The level of fungal flora is also closely related to cognitive function. Intestinal fungal communities maintain the balance of the intestinal environment, influence the inflammatory response, and regulate immune function [50, 51]. One study found that intestinal colonization of specific mucosa-associated fungi in the mouse intestine induced systemic IL-17A production and promoted social behaviour in mice by acting on neurons [52]. Another study found that mild cognitive impairment patients contained more of a specific type of fungus and less of other fungi compared to healthy controls. Specific fungi in the gut may be directly associated with an increased risk of developing AD [53]. Intestinal fungal disorders are closely related to AD, but the underlying mechanisms have not been fully discovered [54, 55]. We intend to investigate the effects of long-term atorvastatin treatment on intestinal fungi and cognitive function in the next study.

A meta-analysis of statin RCTs showed a 9% increase in the incidence of new-onset diabetes treated with statins [56]. Our results showed that after long-term statin treatment, there was no significant change in glucose-related indicators in either the low-dose or high-dose groups. This suggests that long-term high-dose statins have a good safety profile in terms of diabetes risk.

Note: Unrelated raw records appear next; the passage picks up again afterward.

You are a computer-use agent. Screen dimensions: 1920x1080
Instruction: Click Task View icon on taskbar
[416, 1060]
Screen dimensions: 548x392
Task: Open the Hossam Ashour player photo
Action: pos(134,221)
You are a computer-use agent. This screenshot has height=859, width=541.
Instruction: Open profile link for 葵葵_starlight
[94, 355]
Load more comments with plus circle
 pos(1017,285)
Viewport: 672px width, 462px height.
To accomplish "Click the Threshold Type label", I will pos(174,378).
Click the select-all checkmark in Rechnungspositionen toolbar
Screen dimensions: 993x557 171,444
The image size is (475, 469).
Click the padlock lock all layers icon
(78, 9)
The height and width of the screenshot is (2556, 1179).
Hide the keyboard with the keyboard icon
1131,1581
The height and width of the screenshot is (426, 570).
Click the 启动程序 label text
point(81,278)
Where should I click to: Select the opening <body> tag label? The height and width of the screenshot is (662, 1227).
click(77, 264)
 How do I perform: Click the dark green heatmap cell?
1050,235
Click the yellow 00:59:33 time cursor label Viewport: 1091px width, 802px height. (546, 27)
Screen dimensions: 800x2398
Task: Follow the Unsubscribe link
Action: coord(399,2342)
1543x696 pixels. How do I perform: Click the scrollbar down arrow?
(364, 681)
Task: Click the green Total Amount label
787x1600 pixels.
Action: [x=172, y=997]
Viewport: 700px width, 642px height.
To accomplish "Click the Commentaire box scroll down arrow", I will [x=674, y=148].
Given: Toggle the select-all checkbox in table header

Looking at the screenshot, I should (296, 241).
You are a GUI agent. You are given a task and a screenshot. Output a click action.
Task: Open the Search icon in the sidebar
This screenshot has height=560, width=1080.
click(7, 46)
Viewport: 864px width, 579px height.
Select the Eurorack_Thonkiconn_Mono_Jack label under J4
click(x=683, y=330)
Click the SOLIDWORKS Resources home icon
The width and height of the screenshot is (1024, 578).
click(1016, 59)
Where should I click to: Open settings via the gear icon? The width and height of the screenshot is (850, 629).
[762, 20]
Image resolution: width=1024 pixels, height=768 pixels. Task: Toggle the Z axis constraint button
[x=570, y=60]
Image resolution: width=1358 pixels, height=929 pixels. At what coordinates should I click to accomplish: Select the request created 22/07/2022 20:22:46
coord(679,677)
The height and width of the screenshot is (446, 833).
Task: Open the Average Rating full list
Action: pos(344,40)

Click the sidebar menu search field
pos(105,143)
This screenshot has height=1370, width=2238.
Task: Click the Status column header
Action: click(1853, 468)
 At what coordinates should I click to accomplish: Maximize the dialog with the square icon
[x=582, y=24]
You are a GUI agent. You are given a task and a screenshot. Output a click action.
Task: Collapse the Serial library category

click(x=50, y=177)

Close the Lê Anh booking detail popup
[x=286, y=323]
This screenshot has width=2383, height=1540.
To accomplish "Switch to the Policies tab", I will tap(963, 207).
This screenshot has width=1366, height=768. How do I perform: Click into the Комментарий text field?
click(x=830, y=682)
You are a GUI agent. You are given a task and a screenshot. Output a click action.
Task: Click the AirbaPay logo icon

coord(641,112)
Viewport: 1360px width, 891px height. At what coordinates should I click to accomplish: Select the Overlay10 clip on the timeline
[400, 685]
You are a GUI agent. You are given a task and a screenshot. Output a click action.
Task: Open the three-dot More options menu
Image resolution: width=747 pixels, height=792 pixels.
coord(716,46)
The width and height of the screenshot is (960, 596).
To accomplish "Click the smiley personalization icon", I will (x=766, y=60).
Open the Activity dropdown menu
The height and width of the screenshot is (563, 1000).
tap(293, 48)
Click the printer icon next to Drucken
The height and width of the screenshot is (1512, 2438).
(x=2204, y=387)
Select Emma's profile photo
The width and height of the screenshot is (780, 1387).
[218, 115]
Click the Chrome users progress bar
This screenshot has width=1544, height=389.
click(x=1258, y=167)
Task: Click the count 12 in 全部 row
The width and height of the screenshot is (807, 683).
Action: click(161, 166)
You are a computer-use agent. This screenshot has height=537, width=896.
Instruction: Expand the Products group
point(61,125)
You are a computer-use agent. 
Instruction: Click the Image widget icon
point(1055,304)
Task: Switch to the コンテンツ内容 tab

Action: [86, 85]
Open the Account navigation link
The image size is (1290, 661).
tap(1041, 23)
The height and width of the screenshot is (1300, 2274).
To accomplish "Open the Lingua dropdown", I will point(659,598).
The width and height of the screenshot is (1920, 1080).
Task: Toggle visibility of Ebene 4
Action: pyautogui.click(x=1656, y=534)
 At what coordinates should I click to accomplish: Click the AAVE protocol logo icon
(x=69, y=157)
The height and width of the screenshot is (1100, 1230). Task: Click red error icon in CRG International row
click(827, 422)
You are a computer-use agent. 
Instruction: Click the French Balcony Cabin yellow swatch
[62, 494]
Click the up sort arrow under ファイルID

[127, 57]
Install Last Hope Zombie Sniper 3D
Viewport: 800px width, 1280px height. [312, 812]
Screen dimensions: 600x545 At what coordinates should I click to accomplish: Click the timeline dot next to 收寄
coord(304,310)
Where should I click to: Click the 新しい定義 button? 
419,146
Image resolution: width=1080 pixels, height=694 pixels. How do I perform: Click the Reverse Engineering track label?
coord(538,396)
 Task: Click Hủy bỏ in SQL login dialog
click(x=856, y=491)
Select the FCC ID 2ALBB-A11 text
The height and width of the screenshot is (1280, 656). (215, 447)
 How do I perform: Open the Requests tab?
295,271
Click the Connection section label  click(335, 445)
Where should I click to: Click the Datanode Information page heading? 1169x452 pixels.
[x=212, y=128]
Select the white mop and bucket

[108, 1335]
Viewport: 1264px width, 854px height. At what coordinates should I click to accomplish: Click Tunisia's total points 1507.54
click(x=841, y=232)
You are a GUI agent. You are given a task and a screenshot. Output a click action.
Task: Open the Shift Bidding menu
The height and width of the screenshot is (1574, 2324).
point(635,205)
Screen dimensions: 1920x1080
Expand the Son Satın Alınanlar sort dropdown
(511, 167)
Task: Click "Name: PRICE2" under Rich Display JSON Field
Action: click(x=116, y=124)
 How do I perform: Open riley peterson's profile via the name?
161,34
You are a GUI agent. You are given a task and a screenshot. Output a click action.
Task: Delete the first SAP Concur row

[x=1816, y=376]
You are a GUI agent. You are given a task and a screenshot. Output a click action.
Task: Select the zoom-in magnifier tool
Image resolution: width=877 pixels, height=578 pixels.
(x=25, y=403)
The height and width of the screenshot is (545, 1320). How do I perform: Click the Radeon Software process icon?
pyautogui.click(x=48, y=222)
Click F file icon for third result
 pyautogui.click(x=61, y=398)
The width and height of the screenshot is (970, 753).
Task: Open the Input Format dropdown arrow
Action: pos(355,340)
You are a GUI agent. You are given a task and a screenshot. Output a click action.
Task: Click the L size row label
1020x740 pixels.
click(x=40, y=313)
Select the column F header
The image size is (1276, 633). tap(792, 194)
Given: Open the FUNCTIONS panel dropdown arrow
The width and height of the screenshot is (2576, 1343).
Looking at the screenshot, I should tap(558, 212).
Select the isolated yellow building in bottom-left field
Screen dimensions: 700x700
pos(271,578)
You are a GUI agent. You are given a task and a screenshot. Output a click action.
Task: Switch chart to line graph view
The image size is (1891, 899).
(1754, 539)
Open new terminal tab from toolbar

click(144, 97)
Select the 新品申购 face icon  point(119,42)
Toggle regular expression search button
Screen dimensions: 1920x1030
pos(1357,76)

The main strength of this study is that it is the first study to investigate the effect of long-term statins on cognitive decline in naturally ageing rats, which will provide important information regarding the clinical debate about the effect of long-term statins on cognition. In addition, the current study presented a new mechanism underlying the effect of long-term atorvastatin treatment on cognitive impairment in naturally ageing rats (Fig. 5). First, long-term high-dose atorvastatin increased the abundance and diversity of intestinal flora, with a significantly higher probiotic abundance and a lower abundance of Clostridium perfringens, which may affect RA metabolism by altering Rdh7 expression in the intestine. In turn, enhanced RA metabolism may lead to the proliferation of intestinal Treg cells and inhibition of IL-17+γδ T-cell function. Second, the inhibition of intestinal IL-17+γδ T cells may reduce their transition through the gut-brain axis to the meninges [38], which will further reduce IL-17 secretion in the hippocampal region of brain tissue to inhibit neuroinflammation. Finally, these changes improve cognitive decline in aged rats.

Fig. 5
figure 5

Potential mechanisms underlying the effect of long-term atorvastatin on cognitive impairment in aged rats

Conclusion

In summary, this is the first report that long-term atorvastatin can safely improve cognitive decline associated with natural ageing in rats via the gut-brain axis. The findings will provide a new therapeutic target for antiaging and improving cognitive function.

Limitations of the study

We must acknowledge that this study has several limitations. First, only male rats were used in our study, while the effects of atorvastatin on female rats should be investigated in future studies because disturbances in the gut microbiota were found to affect the hallmark pathological features of male, but not female, AD mice [57]. Second, in the current study, we did not investigate the link between the improvement of intestinal flora richness by atorvastatin and the regulation of RA in naturally ageing rats. We intend to explore this further using faecal microbiota transplantation in germ-free conditions. Third, inflammation is influenced by a variety of factors, and our study has currently been conducted on the small intestine, and other intestinal regions were not systematically studied. We will next investigate unique sets of microbiomes to other intestinal regions (particularly the colon).